> [Exercise description]
Reproduce the data below verbatim, line for line.

[Records from a collection]
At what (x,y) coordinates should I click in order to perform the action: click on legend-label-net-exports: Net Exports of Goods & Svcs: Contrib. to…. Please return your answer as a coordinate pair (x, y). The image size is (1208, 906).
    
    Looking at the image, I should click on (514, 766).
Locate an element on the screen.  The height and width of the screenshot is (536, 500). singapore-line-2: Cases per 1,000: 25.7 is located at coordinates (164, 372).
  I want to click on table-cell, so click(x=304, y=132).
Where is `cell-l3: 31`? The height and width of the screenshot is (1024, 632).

> [Result below]
At what (x,y) coordinates should I click in order to perform the action: click on legend-label-net-exports: Net Exports of Goods & Svcs: Contrib. to…. Please return your answer as a coordinate pair (x, y). The image size is (1208, 906).
    
    Looking at the image, I should click on (514, 766).
Locate an element on the screen.  The height and width of the screenshot is (536, 500). singapore-line-2: Cases per 1,000: 25.7 is located at coordinates (164, 372).
  I want to click on table-cell, so click(x=304, y=132).
Where is `cell-l3: 31`? The height and width of the screenshot is (1024, 632).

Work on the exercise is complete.